* **Task prompt**: Skip the pictures and repeat each line of the data exactly.

╭──

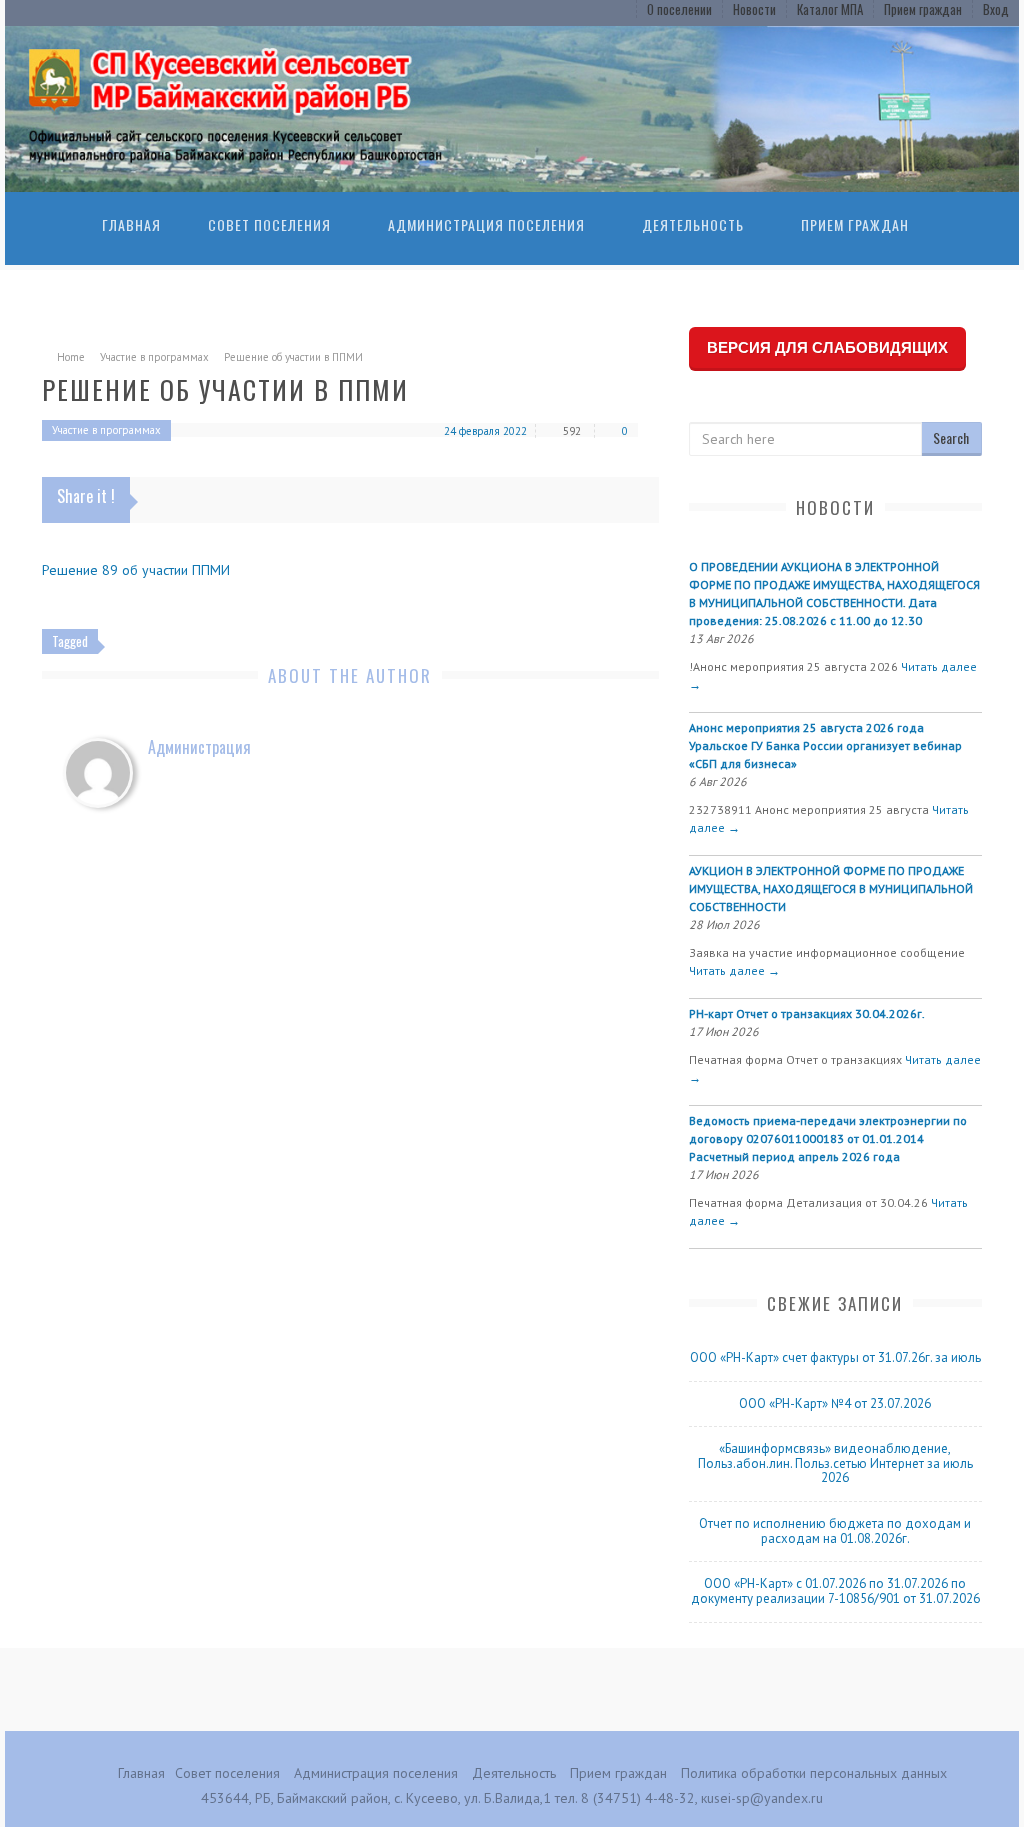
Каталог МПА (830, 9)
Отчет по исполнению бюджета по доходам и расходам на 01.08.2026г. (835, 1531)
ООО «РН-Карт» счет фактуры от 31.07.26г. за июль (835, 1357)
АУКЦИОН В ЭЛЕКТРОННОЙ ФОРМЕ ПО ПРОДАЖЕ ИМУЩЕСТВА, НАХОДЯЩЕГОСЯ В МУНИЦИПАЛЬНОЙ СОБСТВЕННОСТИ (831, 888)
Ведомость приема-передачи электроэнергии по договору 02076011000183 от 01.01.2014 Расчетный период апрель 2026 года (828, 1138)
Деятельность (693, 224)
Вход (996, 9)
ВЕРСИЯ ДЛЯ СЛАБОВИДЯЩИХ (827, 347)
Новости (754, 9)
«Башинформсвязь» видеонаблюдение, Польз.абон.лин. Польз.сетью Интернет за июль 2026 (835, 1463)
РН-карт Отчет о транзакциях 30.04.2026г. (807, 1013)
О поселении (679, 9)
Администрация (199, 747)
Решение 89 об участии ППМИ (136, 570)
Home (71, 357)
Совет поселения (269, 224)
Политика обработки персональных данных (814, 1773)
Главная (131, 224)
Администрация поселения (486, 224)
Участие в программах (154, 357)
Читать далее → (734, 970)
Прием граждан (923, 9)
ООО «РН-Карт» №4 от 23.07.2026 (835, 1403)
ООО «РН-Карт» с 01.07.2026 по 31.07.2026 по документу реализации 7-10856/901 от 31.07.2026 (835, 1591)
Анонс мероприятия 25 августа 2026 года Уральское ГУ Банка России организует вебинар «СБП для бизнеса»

╰──

* **Problem solution**:
Каталог МПА (830, 9)
Отчет по исполнению бюджета по доходам и расходам на 01.08.2026г. (835, 1531)
ООО «РН-Карт» счет фактуры от 31.07.26г. за июль (835, 1357)
АУКЦИОН В ЭЛЕКТРОННОЙ ФОРМЕ ПО ПРОДАЖЕ ИМУЩЕСТВА, НАХОДЯЩЕГОСЯ В МУНИЦИПАЛЬНОЙ СОБСТВЕННОСТИ (831, 888)
Ведомость приема-передачи электроэнергии по договору 02076011000183 от 01.01.2014 Расчетный период апрель 2026 года (828, 1138)
Деятельность (693, 224)
Вход (996, 9)
ВЕРСИЯ ДЛЯ СЛАБОВИДЯЩИХ (827, 347)
Новости (754, 9)
«Башинформсвязь» видеонаблюдение, Польз.абон.лин. Польз.сетью Интернет за июль 2026 (835, 1463)
РН-карт Отчет о транзакциях 30.04.2026г. (807, 1013)
О поселении (679, 9)
Администрация (199, 747)
Решение 89 об участии ППМИ (136, 570)
Home (71, 357)
Совет поселения (269, 224)
Политика обработки персональных данных (814, 1773)
Главная (131, 224)
Администрация поселения (486, 224)
Участие в программах (154, 357)
Читать далее → (734, 970)
Прием граждан (923, 9)
ООО «РН-Карт» №4 от 23.07.2026 (835, 1403)
ООО «РН-Карт» с 01.07.2026 по 31.07.2026 по документу реализации 7-10856/901 от 31.07.2026 (835, 1591)
Анонс мероприятия 25 августа 2026 года Уральское ГУ Банка России организует вебинар «СБП для бизнеса»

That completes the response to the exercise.